Exercise goal: Copy each of the following entries word for word, keeping every line the same as it appears.

Extracted data:
- - - - -

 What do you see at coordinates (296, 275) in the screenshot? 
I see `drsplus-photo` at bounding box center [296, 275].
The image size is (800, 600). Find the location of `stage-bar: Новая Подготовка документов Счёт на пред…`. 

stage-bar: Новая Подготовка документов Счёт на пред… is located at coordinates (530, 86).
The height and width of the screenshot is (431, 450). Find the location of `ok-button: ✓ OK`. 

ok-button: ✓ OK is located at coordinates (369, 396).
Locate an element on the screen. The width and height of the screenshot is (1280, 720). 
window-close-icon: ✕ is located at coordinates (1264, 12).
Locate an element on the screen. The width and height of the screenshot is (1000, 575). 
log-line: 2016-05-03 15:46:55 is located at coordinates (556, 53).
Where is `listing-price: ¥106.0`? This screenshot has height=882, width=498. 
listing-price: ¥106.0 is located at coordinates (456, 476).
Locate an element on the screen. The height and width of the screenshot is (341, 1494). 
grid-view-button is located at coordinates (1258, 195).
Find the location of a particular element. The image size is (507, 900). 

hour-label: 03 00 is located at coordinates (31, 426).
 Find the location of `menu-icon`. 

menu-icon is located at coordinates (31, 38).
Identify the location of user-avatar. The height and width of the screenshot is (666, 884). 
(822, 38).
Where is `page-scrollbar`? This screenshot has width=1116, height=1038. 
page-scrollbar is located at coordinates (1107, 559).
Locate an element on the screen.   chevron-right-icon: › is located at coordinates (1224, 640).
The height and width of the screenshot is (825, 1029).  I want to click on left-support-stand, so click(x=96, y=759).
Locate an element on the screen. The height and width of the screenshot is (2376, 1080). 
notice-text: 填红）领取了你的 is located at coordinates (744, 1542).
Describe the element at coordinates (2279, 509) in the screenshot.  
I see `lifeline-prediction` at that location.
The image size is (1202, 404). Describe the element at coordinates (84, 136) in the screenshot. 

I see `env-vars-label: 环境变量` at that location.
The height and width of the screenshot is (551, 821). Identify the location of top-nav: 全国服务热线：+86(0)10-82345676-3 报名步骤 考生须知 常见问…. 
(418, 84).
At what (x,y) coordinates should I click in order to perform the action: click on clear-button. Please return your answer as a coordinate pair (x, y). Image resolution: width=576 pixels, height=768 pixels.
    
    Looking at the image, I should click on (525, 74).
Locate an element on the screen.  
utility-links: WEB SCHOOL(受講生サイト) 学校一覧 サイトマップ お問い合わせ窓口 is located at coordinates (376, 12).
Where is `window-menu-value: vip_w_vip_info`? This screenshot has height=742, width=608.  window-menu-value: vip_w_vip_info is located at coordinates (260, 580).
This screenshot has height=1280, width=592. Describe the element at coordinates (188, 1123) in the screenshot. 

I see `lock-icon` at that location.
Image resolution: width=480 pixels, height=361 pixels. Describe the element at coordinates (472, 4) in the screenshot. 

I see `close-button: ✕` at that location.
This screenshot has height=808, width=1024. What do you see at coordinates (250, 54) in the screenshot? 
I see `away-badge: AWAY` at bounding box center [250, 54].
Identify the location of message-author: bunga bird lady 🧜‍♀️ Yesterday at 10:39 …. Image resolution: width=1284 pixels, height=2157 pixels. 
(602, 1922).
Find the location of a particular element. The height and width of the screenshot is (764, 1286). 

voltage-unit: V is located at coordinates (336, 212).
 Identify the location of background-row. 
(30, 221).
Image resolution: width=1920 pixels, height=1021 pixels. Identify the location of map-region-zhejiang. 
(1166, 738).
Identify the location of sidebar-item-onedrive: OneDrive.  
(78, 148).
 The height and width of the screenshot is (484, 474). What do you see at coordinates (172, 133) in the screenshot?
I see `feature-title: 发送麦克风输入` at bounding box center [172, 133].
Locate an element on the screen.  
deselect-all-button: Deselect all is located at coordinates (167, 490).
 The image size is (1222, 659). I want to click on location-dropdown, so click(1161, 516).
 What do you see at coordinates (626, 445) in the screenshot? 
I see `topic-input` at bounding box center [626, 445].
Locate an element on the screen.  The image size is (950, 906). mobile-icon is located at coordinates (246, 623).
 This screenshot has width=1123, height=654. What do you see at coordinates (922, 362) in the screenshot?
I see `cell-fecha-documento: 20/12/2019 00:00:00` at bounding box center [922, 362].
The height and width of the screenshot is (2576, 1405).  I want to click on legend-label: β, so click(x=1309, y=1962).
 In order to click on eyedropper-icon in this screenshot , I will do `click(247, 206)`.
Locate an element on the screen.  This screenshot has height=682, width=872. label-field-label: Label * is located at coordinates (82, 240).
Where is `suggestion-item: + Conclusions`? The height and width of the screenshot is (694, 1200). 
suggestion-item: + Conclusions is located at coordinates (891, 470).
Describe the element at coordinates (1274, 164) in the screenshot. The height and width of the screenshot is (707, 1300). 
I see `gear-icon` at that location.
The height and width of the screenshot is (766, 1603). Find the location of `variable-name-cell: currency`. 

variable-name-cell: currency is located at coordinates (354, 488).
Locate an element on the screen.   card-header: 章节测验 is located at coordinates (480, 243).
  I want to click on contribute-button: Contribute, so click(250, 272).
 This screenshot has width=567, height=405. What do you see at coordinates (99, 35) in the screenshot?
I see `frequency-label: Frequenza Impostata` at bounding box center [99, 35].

- - - - -

Solution below:
 What do you see at coordinates (296, 275) in the screenshot? 
I see `drsplus-photo` at bounding box center [296, 275].
The image size is (800, 600). Find the location of `stage-bar: Новая Подготовка документов Счёт на пред…`. 

stage-bar: Новая Подготовка документов Счёт на пред… is located at coordinates (530, 86).
The height and width of the screenshot is (431, 450). Find the location of `ok-button: ✓ OK`. 

ok-button: ✓ OK is located at coordinates (369, 396).
Locate an element on the screen. The width and height of the screenshot is (1280, 720). 
window-close-icon: ✕ is located at coordinates (1264, 12).
Locate an element on the screen. The width and height of the screenshot is (1000, 575). 
log-line: 2016-05-03 15:46:55 is located at coordinates (556, 53).
Where is `listing-price: ¥106.0`? This screenshot has height=882, width=498. 
listing-price: ¥106.0 is located at coordinates (456, 476).
Locate an element on the screen. The height and width of the screenshot is (341, 1494). 
grid-view-button is located at coordinates (1258, 195).
Find the location of a particular element. The image size is (507, 900). 

hour-label: 03 00 is located at coordinates (31, 426).
 Find the location of `menu-icon`. 

menu-icon is located at coordinates (31, 38).
Identify the location of user-avatar. The height and width of the screenshot is (666, 884). 
(822, 38).
Where is `page-scrollbar`? This screenshot has width=1116, height=1038. 
page-scrollbar is located at coordinates (1107, 559).
Locate an element on the screen.   chevron-right-icon: › is located at coordinates (1224, 640).
The height and width of the screenshot is (825, 1029).  I want to click on left-support-stand, so click(x=96, y=759).
Locate an element on the screen. The height and width of the screenshot is (2376, 1080). 
notice-text: 填红）领取了你的 is located at coordinates (744, 1542).
Describe the element at coordinates (2279, 509) in the screenshot.  
I see `lifeline-prediction` at that location.
The image size is (1202, 404). Describe the element at coordinates (84, 136) in the screenshot. 

I see `env-vars-label: 环境变量` at that location.
The height and width of the screenshot is (551, 821). Identify the location of top-nav: 全国服务热线：+86(0)10-82345676-3 报名步骤 考生须知 常见问…. 
(418, 84).
At what (x,y) coordinates should I click in order to perform the action: click on clear-button. Please return your answer as a coordinate pair (x, y). Image resolution: width=576 pixels, height=768 pixels.
    
    Looking at the image, I should click on (525, 74).
Locate an element on the screen.  
utility-links: WEB SCHOOL(受講生サイト) 学校一覧 サイトマップ お問い合わせ窓口 is located at coordinates (376, 12).
Where is `window-menu-value: vip_w_vip_info`? This screenshot has height=742, width=608.  window-menu-value: vip_w_vip_info is located at coordinates (260, 580).
This screenshot has height=1280, width=592. Describe the element at coordinates (188, 1123) in the screenshot. 

I see `lock-icon` at that location.
Image resolution: width=480 pixels, height=361 pixels. Describe the element at coordinates (472, 4) in the screenshot. 

I see `close-button: ✕` at that location.
This screenshot has height=808, width=1024. What do you see at coordinates (250, 54) in the screenshot? 
I see `away-badge: AWAY` at bounding box center [250, 54].
Identify the location of message-author: bunga bird lady 🧜‍♀️ Yesterday at 10:39 …. Image resolution: width=1284 pixels, height=2157 pixels. 
(602, 1922).
Find the location of a particular element. The height and width of the screenshot is (764, 1286). 

voltage-unit: V is located at coordinates (336, 212).
 Identify the location of background-row. 
(30, 221).
Image resolution: width=1920 pixels, height=1021 pixels. Identify the location of map-region-zhejiang. 
(1166, 738).
Identify the location of sidebar-item-onedrive: OneDrive.  
(78, 148).
 The height and width of the screenshot is (484, 474). What do you see at coordinates (172, 133) in the screenshot?
I see `feature-title: 发送麦克风输入` at bounding box center [172, 133].
Locate an element on the screen.  
deselect-all-button: Deselect all is located at coordinates (167, 490).
 The image size is (1222, 659). I want to click on location-dropdown, so click(1161, 516).
 What do you see at coordinates (626, 445) in the screenshot? 
I see `topic-input` at bounding box center [626, 445].
Locate an element on the screen.  The image size is (950, 906). mobile-icon is located at coordinates (246, 623).
 This screenshot has width=1123, height=654. What do you see at coordinates (922, 362) in the screenshot?
I see `cell-fecha-documento: 20/12/2019 00:00:00` at bounding box center [922, 362].
The height and width of the screenshot is (2576, 1405).  I want to click on legend-label: β, so click(x=1309, y=1962).
 In order to click on eyedropper-icon in this screenshot , I will do `click(247, 206)`.
Locate an element on the screen.  This screenshot has height=682, width=872. label-field-label: Label * is located at coordinates (82, 240).
Where is `suggestion-item: + Conclusions`? The height and width of the screenshot is (694, 1200). 
suggestion-item: + Conclusions is located at coordinates (891, 470).
Describe the element at coordinates (1274, 164) in the screenshot. The height and width of the screenshot is (707, 1300). 
I see `gear-icon` at that location.
The height and width of the screenshot is (766, 1603). Find the location of `variable-name-cell: currency`. 

variable-name-cell: currency is located at coordinates (354, 488).
Locate an element on the screen.   card-header: 章节测验 is located at coordinates (480, 243).
  I want to click on contribute-button: Contribute, so click(250, 272).
 This screenshot has width=567, height=405. What do you see at coordinates (99, 35) in the screenshot?
I see `frequency-label: Frequenza Impostata` at bounding box center [99, 35].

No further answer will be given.